WHAT YOU WILL DO: Please go through the records below, swap every "Theo dõi" for "Follow", and write them out again with nothing else changed. Leave out the pictures.

^^^^^^^^^^^^^^^^

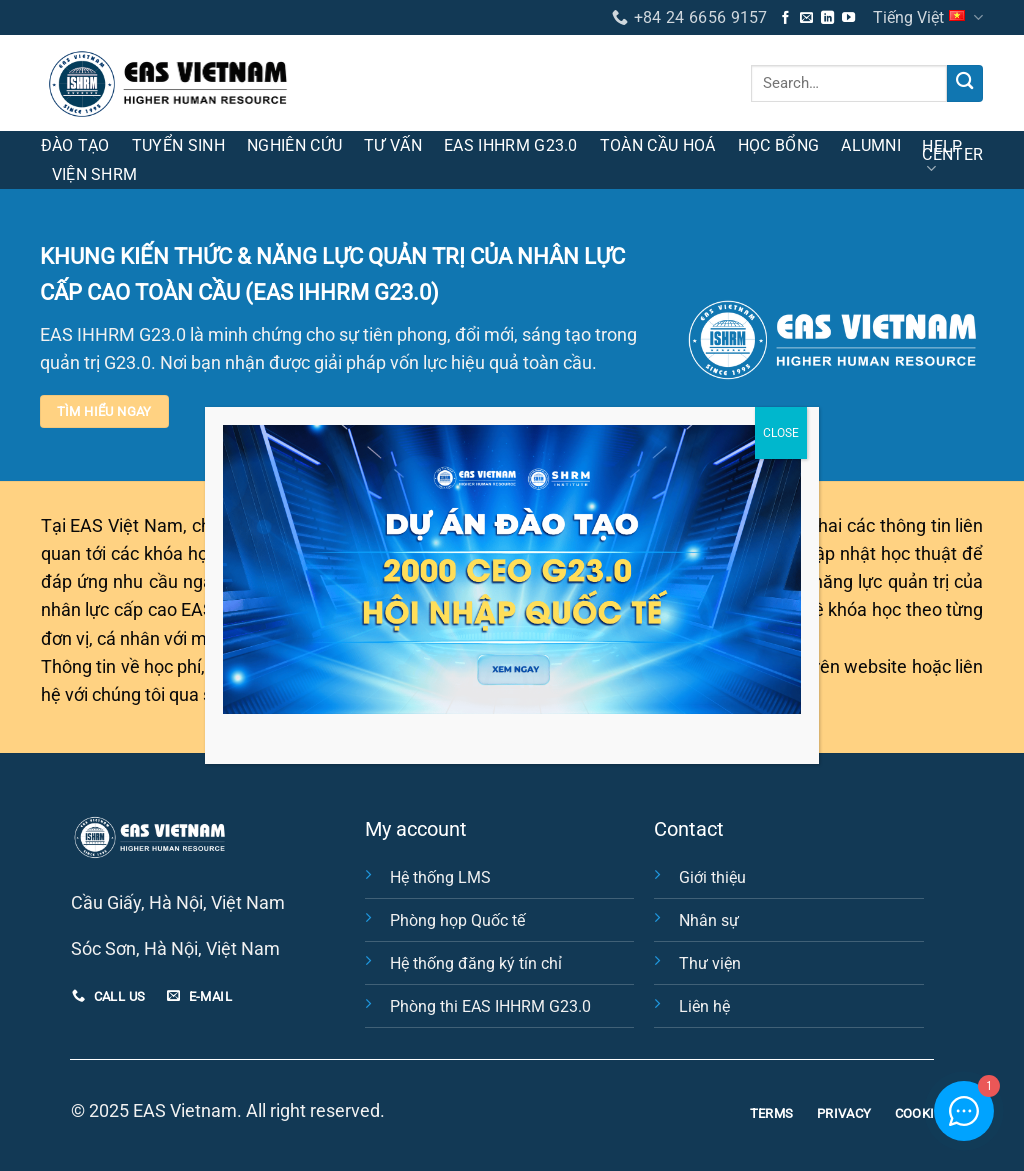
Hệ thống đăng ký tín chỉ (476, 963)
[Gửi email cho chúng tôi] (806, 18)
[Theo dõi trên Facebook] (785, 18)
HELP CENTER (952, 157)
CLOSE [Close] (781, 433)
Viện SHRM (95, 174)
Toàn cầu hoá (658, 145)
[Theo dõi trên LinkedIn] (827, 18)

^^^^^^^^^^^^^^^^

RESULT OF THE TASK:
Hệ thống đăng ký tín chỉ (476, 963)
[Gửi email cho chúng tôi] (806, 18)
[Follow trên Facebook] (785, 18)
HELP CENTER (952, 157)
CLOSE [Close] (781, 433)
Viện SHRM (95, 174)
Toàn cầu hoá (658, 145)
[Follow trên LinkedIn] (827, 18)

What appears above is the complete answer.